Räuber-Beute-Beziehungen in der UrzeitWelche natürlichen Feinde hatten Brontosaurus und Co.?
15. November 2023, von Christina Krätzig
Foto: Davide Bonadonna
Im späten Jura lebten einige der größten Tiere, die jemals existierten. Ob es Raubtiere gab, die Jagd auf die gigantischen Pflanzenfresser machten, ist bislang unklar. Eine Studie, an der die Universität Hamburg beteiligt ist, hat neue Indizien untersucht. Die Ergebnisse sind jetzt im Onlinejournal „PeerJ Life & Environment“ erschienen.
Bis zu 30 Meter lange und 30 Tonnen schwere Dinosaurier weideten vor 150 Millionen Jahren die Pflanzen ab, die in dem damals warmen und feuchten Klima gediehen. Ungefähr 14 Gattungen der sogenannten Sauropoden existierten auf dem damaligen nordamerikanischen Kontinent, darunter Brontosaurus, Brachiosaurus und Diplodocus. Mit ihren tonnenförmigen Rümpfen und langen Hälsen ähnelten sie sich äußerlich. Biologisch waren sie jedoch nicht näher miteinander verwandt als heute beispielsweise Hühner und Enten.
„Diese Vielfalt von riesigen Pflanzenfressern war extrem und übertrifft – soweit wir wissen – alle späteren Ökosysteme“, erklärt der Saurierspezialist Dr. Emanuel Tschopp, der als Humboldt-Stipendiat an der Universität Hamburg forscht. „Nicht einmal in afrikanischen Savannen kommen heute so viele große Pflanzenfresser am selben Ort vor.“
Diese einzigartige Diversität macht das späte Jura für Forschende besonders interessant. Doch noch weiß man nicht, wie diese Ökosysteme genau funktionierten. Welche Nahrungsketten gab es, wie sahen die Beziehungen zwischen Pflanzenfressern und den gleichzeitig lebenden, deutlich kleineren Raubsauriern aus? Gab es überhaupt Räuber, die den gigantischen Sauropoden gefährlich werden konnten? Und wenn ja, wie oft fielen sie Angreifern zum Opfer?

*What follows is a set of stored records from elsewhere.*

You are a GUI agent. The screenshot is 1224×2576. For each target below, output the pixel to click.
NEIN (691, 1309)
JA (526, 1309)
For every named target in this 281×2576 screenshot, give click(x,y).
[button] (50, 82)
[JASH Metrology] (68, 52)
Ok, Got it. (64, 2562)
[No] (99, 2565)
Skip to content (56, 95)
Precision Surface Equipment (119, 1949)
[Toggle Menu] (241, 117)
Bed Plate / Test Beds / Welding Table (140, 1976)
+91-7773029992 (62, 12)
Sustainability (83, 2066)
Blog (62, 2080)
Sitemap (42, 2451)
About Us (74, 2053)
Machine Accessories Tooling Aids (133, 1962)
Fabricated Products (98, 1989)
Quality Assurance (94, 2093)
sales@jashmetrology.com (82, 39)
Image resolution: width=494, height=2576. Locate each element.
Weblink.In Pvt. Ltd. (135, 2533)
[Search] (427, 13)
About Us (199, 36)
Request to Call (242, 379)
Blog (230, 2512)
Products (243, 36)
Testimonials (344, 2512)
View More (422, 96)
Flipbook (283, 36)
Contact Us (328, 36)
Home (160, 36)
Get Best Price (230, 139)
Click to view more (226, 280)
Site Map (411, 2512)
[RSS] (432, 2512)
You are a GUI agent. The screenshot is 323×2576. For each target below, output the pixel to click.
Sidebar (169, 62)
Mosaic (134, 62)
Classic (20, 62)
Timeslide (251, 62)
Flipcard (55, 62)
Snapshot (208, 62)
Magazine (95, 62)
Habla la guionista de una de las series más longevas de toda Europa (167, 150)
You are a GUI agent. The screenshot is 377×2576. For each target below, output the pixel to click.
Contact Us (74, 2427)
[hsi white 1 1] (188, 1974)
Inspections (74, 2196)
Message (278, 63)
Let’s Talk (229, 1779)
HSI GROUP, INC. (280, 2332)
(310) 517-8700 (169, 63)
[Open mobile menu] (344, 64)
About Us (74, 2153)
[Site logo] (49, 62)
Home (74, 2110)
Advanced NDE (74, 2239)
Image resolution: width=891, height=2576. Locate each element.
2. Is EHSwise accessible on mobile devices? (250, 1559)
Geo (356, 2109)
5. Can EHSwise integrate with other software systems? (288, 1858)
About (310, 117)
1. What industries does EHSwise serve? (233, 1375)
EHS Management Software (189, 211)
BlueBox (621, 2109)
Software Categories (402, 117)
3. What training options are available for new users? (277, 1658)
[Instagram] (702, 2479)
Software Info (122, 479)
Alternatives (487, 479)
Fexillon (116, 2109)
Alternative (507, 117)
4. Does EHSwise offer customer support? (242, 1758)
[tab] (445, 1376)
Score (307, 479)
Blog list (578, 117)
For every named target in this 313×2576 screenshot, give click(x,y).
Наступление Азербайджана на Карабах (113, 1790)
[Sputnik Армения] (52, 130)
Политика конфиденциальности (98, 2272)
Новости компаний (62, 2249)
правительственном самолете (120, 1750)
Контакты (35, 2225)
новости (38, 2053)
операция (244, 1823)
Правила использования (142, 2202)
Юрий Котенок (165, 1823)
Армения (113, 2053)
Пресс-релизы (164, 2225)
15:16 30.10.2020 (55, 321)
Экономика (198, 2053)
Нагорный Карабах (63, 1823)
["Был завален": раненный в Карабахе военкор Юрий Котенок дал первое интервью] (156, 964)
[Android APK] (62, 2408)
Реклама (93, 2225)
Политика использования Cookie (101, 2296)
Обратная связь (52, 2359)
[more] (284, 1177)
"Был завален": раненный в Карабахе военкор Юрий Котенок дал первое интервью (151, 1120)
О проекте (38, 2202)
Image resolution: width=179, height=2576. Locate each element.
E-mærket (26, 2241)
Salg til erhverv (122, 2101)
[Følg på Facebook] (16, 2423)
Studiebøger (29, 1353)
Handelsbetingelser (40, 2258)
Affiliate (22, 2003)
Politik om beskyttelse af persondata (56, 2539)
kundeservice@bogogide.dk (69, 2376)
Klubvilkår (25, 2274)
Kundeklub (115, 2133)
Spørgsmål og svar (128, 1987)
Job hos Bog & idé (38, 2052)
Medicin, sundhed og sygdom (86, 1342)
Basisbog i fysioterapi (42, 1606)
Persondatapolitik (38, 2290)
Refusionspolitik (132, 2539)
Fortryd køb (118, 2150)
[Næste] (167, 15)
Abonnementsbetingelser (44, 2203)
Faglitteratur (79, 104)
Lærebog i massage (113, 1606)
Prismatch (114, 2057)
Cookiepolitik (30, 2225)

Spurensuche in Nordamerika
Gemeinsam mit einem internationalen Forschungsteam ist Tschopp diesen Fragen in einer neuen Studie nachgegangen. Dafür haben die Forschenden eine der größten Sammlungen von Sauropodenknochen der Welt erstmals systematisch auf diese Fragestellungen hin untersucht. Im American Museum of Natural History in New York befinden sich mehr als 600 Sauropodenknochen aus dem späten Jura. 68 von ihnen weisen Biss- oder Kratzspuren von Raubsauriern auf, stellte das Forschungsteam fest. Ihre genauere Untersuchung brachte eine überraschende Tatsache ans Licht. „Kein einziger Knochen zeigt Hinweise auf einen Heilungsprozess“, erklärt Tschopp. „Das bedeutet, entweder verliefen alle Angriffe tödlich – oder aber die Schäden entstanden nach dem Tod durch Aasfresser.“
Viele Knochenschäden befanden sich jedoch an Körperstellen, die für angreifende Raubtiere zunächst außer Reichweite waren, beispielsweise an den Schultern oder auf dem Rücken. „Sie entstanden ziemlich sicher nicht bei einem Angriff“, schlussfolgert Tschopp. Auch wenn seine Forschungsergebnisse Todesfälle durch Angriffe von Raubsauriern nicht vollständig ausschließen: Tschopp vermutet, dass die meisten der großen Pflanzenfresser im späten Jura eines natürlichen Todes starben. „Wir wissen, dass die Sauropoden sehr viele Eier legten. Möglicherweise existierte mit den Jungtieren ein so großes Nahrungsangebot, dass die Jagd auf ausgewachsene Tiere für die Raubsaurier nicht notwendig war.“
Noch sind viele Fragen zu den Ökosystemen im Jura offen. „Die Antworten könnten uns heute, in einer Zeit des rapiden Artenschwunds, möglicherweise helfen, unsere zeitgenössischen Tier- und Pflanzengesellschaften besser zu verstehen“, erklärt Tschopp eine wichtige Motivation für seine Forschung. „Im besten Fall würden wir sogar neue Erkenntnisse darüber gewinnen, wie wir ihre Diversität schützen können.“
Der vollständige Artikel ist in der Open-Access-Zeitschrift „PeerJ Life & Environment“ erschienen.
Hauptautor ist Roberto Lei von der Universität Modena e Reggio Emilia in Italien.